Total body water percentage
What it is: This is the percentage of the body’s mass that’s fluid. The human body is 50 to 75 percent water, and how much you have at any given time hinges on age, sex, hormone levels, and hydration. Most women will have 45-60 percent; men 50-65 percent.
Why it matters: Body impedance analysis (BIA—more on this in a bit) can determine the total percentage of water that’s found inside our cells and the percentage outside of the cells, called extracellular water, Dr. Pham says. “Generally, too much extracellular water may be indicative of heart, liver, malnutrition, or kidney disease.”
Body fat percentage
What it is: Fat percentage consists of both essential body fat and storage body fat. According to Withings, healthy ranges for fat mass are as follows:
- Ages 20-39: 8-20 percent for men, 22-33 percent for women
- Ages 40-59: 11-22 percent for men, 24-34 percent for women
- Ages 60-79: 13-25 percent for men, 25-36 percent for women
Why it matters: “As a general rule, a lower percentage of body fat is indicative of better health,” says Dr. Pham. Men and women with higher body fat percentage are at greater risk for cardiovascular disease, hypertension, diabetes, strokes, and some cancers, Dr. Pham adds.
But it is possible for this number to dip too low. Women with a body fat percentage less than 15 percent can develop a condition called amenorrhea, which is the absence of menstruation, according to the NIH.
What it is: The total mass of skeletal muscle. The body has three types of muscles: skeletal, smooth, and cardiac. Skeletal muscle is under voluntary control (think biceps), smooth muscle contracts autonomously (or without any thought), and cardiac muscle makes up the main tissue of the heart’s walls. According to Withings, healthy ranges for muscle mass are:
- Ages 20-39: 75-89 percent for men, 63-75.5 percent for women
- Ages 40-59: 73-86 percent for men, 62-73.5 percent for women
- ages 60-79: 70-84 percent for men, 60-72.5 percent for women
Why it matters: Higher muscle mass increases metabolic rate and prevents falls and illnesses, Dr. Pham says. For example, a person who has a higher amount of their weight as muscle mass will burn more calories at rest compared to someone with a lower percentage of muscle mass. A higher level of muscle mass can also protect against developing diabetes, according to research published in the Journal of Clinical Endocrinology and Metabolism.
“Fat mass causes hypertension and diabetes due to insulin resistance,” Dr. Pham says. “As we age, we lose muscle mass and are more prone to falls. Loss of muscle mass causes loss of balance and strength as commonly seen in the elderly. This is why exercise is critical.”
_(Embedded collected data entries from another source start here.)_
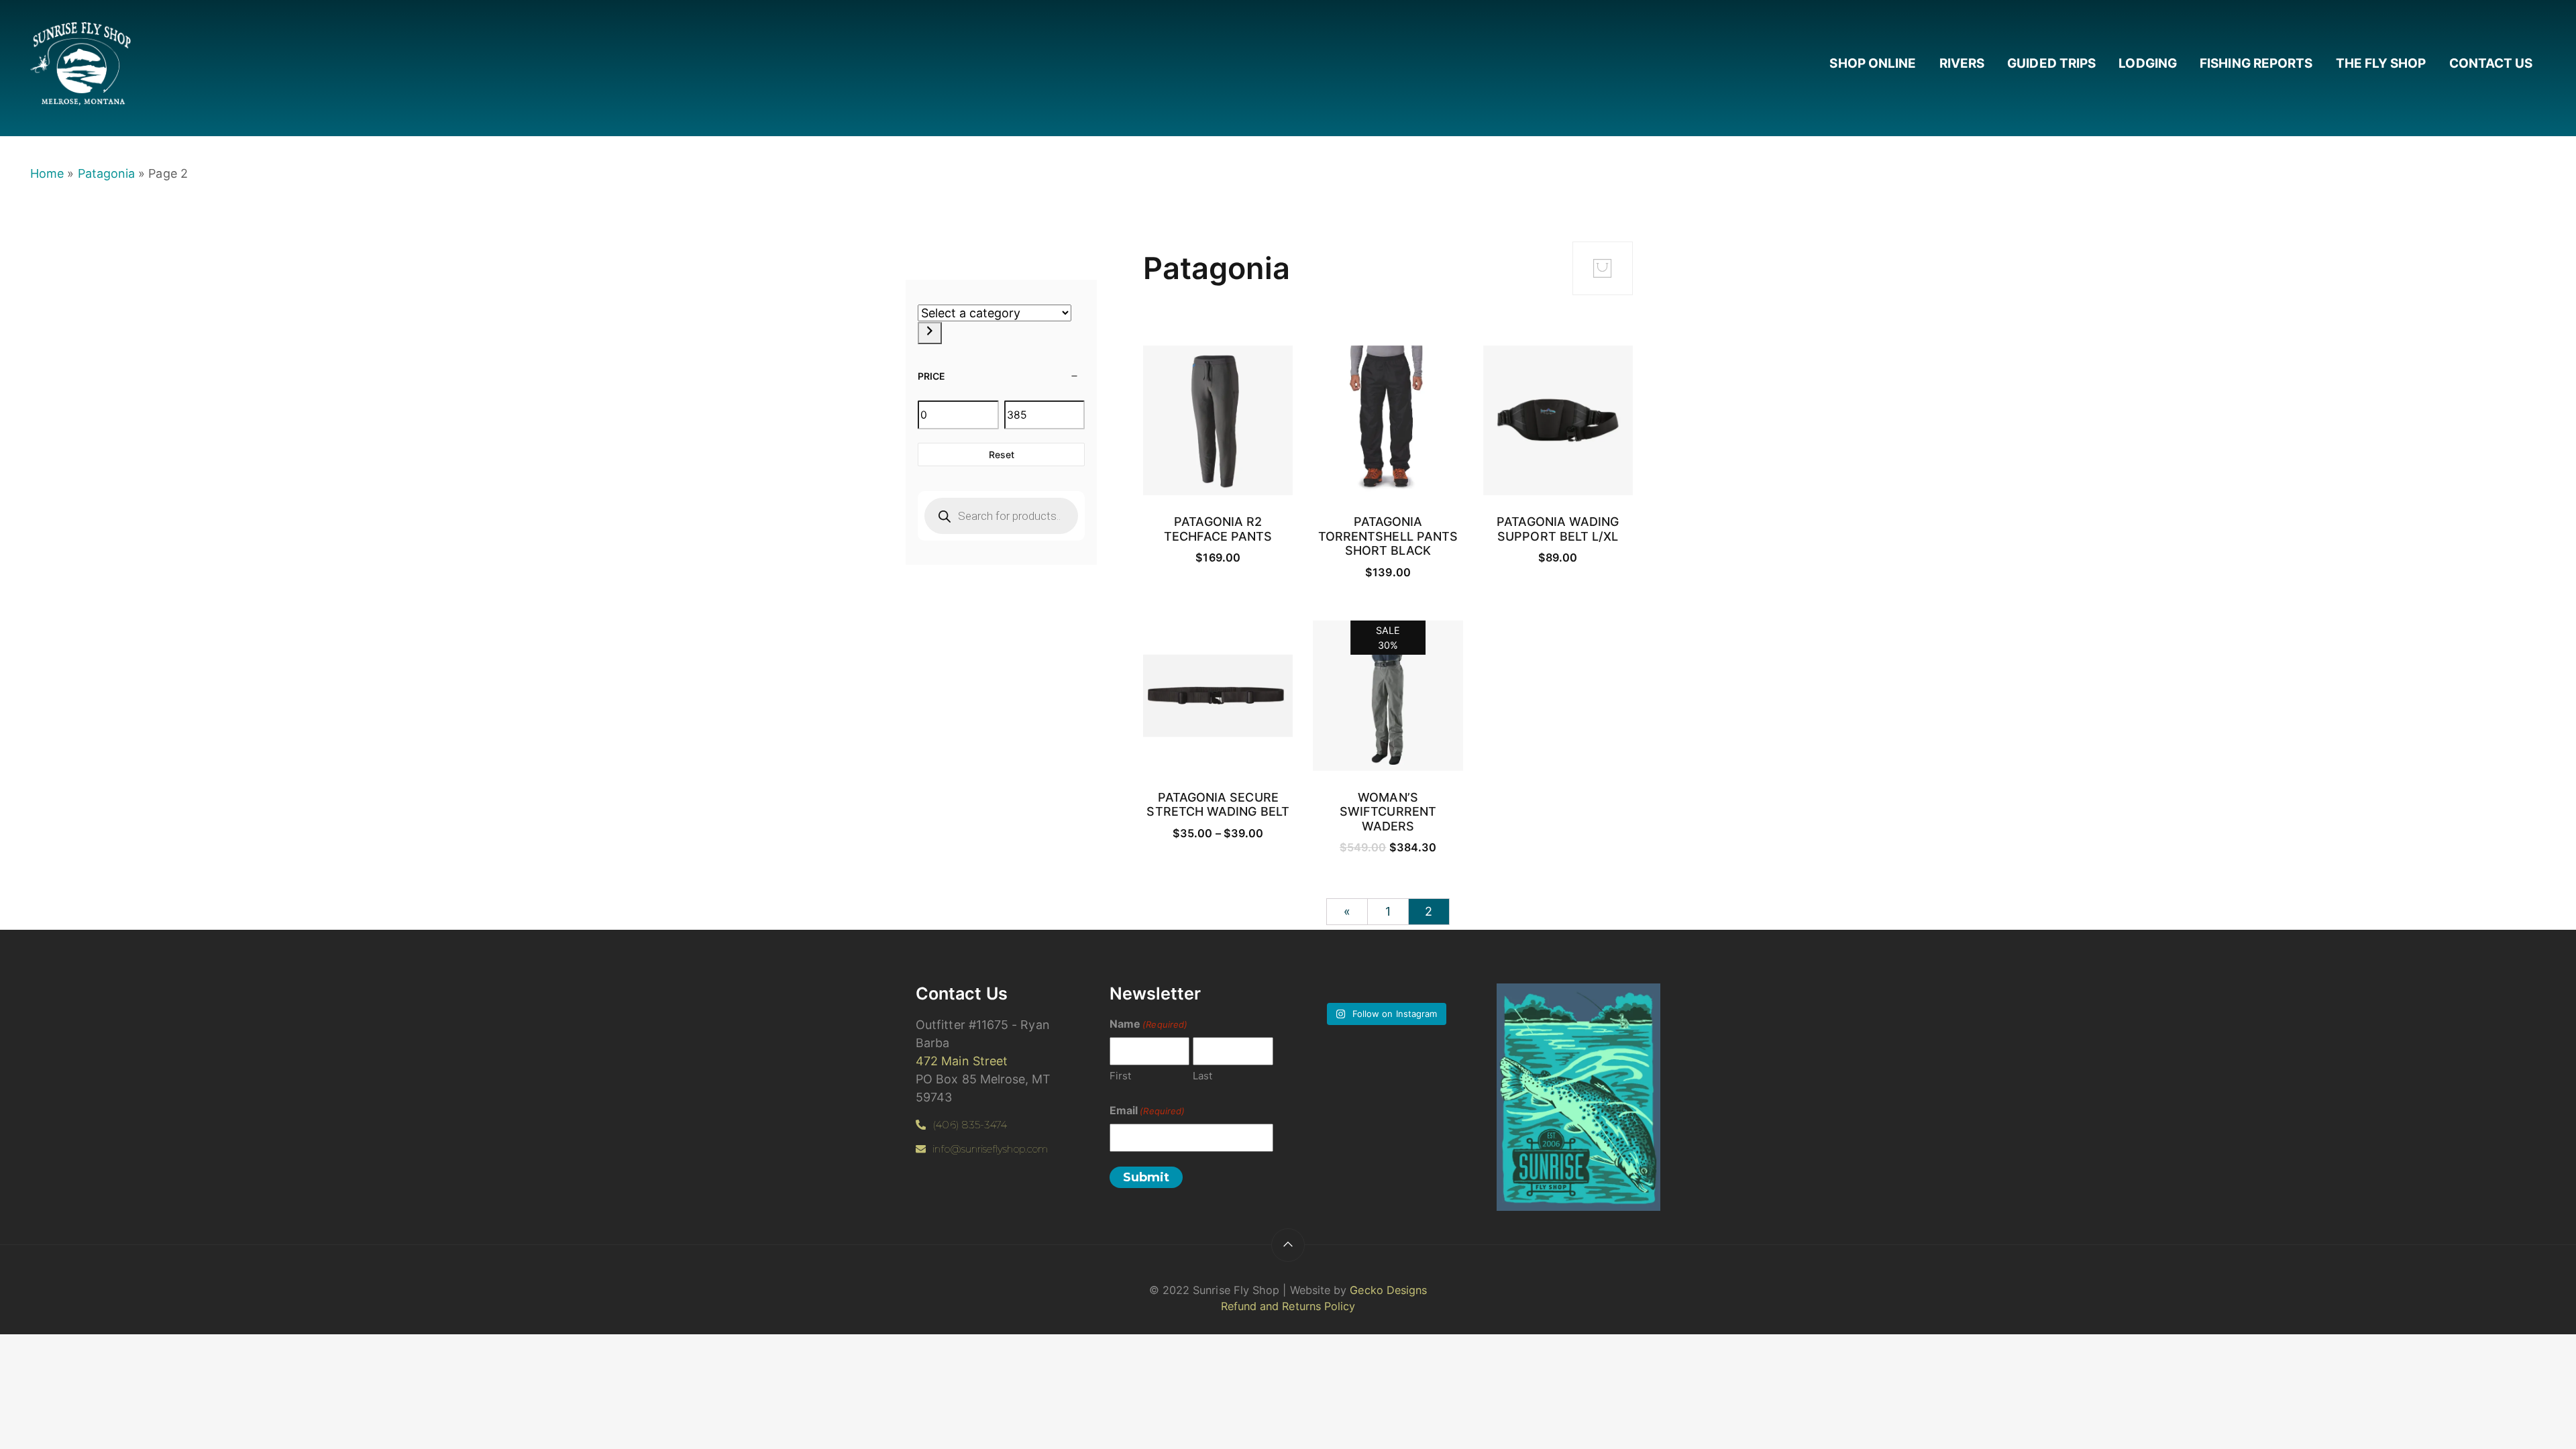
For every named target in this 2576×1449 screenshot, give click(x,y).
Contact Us (2491, 63)
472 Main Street (962, 1061)
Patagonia (107, 173)
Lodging (2147, 63)
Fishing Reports (2256, 63)
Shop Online (1872, 63)
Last (1202, 1075)
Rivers (1961, 63)
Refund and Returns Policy (1288, 1306)
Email (1147, 1110)
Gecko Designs (1388, 1290)
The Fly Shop (2381, 63)
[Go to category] (930, 333)
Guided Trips (2051, 63)
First (1120, 1075)
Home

So how do I measure all these things?
We’re glad you asked. There are loads of scales on the market right now that you can purchase with the technology that gives you a body composition readout, which is called Bioelectrical Impedance Analysis (BIA).
BIA sends a very low, safe electrical signal through your feet and into the body. This signal meets resistance when it hits fat tissue, and passes quickly through the water in the body. The resistance, known as impedance, is what the device uses to determine your body composition percentages.
Before you get too hung up on your numbers, though, remember that this is just one part of the bigger picture. Make sure that you’re dedicating time to other aspects of a healthy routine and lifestyle, like what you’re putting into your body and the amount of sleep you’re getting (both factors that can affect these readouts, as well).